Sunday, 7 January 2018

The Beauty Symphony - 3



Akankah Jimmy Bergabung?
             Kodrat alam semesta jika siang sudah diberi kuasa selama dua belas jam maka malam akan diberi kuasa juga seperti halnya siang. Suasana di sekitar perumahan jalan Ismar Saragih cukup lengang diterangi lampu-lampu pijar ‘pabila malam tiba.
            Aldo sibuk menyiapkan tugas presentasi individu English Phonology. Sedangkan Fidel sedang asyiknya bermain gitar.
            “Heh, asyik main gitar aja. Elobantuguadong ngerjakan English Phonology,” tegur Aldo sambil berpaling sebentar dari laptopnya.
            “Ah gua lagi malas. Kerjain napa sendiri. Lagian ‘kan tugasnya gampang,” elak Fidel sambil tangannya begitu intens memetik senar gitar.
            Aldo membuang napas kesal melihat kawannya yang tidak bisa memberi sedikit bantuan. Lelaki berwajah bulat kekotakan itu kembali mengerahkan konsentrasi pada tugas yang akan dipresentasikan esok hari.
            “Sebenarnya gua masih kesal sama si Riky. Mentang-mentang kita belum terkenal di kampus ini, dia bisa seenaknya menertawai sambil mengejek kita,” ungkap Fidel sambil menyeruput kopi yang baru diseduh lima menit yang lalu.

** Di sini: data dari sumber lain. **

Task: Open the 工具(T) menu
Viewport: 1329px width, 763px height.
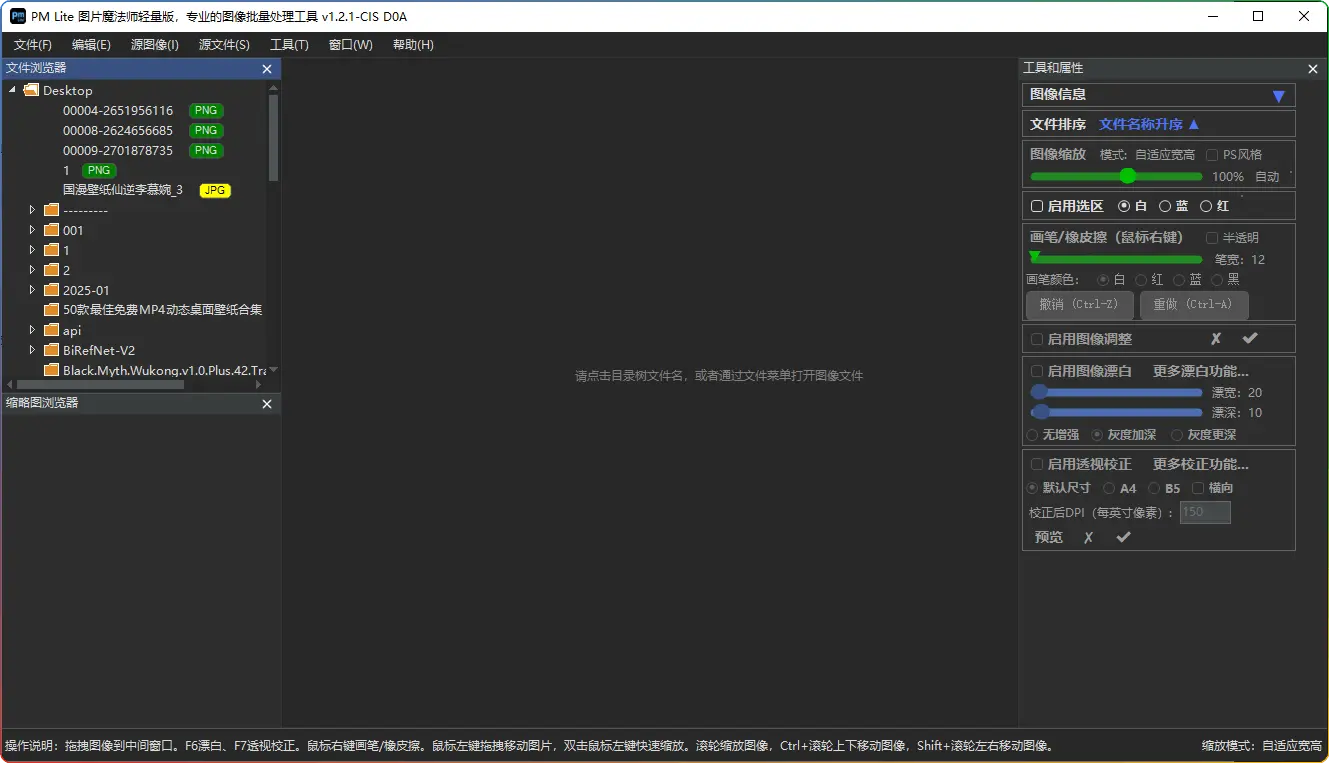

            “Enggak usah terlalu diambil pusing. Kalau dipikirkan secara baik-baik, memang benar. Masa baru kenal sepuluh menit, langsung mau bergabung begitu saja? Pasti dia juga berpikir dulu matang-matang,” sanggah Aldo.
            “Setidaknya dia bisa memberikan alasan logis dan rasional tanpa tertawa keras di depan penghuni kantin. Sama aja dia meremahkan dan mempermalukan kita. Untung gua bisa menahan emosi. Kalau enggak, udah melayang ini tangan ke mukanya,” balas Fidel sambil menganggarkan tinju tangannya.

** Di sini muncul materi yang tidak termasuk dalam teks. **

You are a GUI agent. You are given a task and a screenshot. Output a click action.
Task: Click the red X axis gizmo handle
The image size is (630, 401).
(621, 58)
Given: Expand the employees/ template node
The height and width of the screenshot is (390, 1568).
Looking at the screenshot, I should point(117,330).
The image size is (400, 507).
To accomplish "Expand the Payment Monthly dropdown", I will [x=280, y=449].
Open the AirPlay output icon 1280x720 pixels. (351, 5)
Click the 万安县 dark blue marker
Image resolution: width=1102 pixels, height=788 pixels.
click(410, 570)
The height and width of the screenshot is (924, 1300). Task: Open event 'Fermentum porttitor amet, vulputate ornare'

            Aldo tidak langsung merespon ucapan Fidel. Jemari kurusnya masih giat menekan tuts laptop.
            “Kalau dia tidak mau, ya sudah. Kita coba bujuk si Jimmy, anak prodi bahasa Indonesia itu buat bergabung dengan kita. Siapa tahu dia mau.” Aldo berpaling pada Fidel, berhenti sejenak mengetik.
            Fidel menaruh gitar di atas lantai marmer sambil menyeruput kopi dalam gelasnya. “Oke. Gua setuju sama loe. Pulang English Phonology besok kita jumpai dia,” tandas Fidel seraya meletakkan gelasnya yang sudah kosong.
*
            Aldo melangkahkan kakinya begitu cepat setelah selesai mata kuliah English Phonology. Senyum kecil mengembang di bibir cokelatnya. Sementara di belakangnya, Fidel tergesa-gesa menyusul Aldo.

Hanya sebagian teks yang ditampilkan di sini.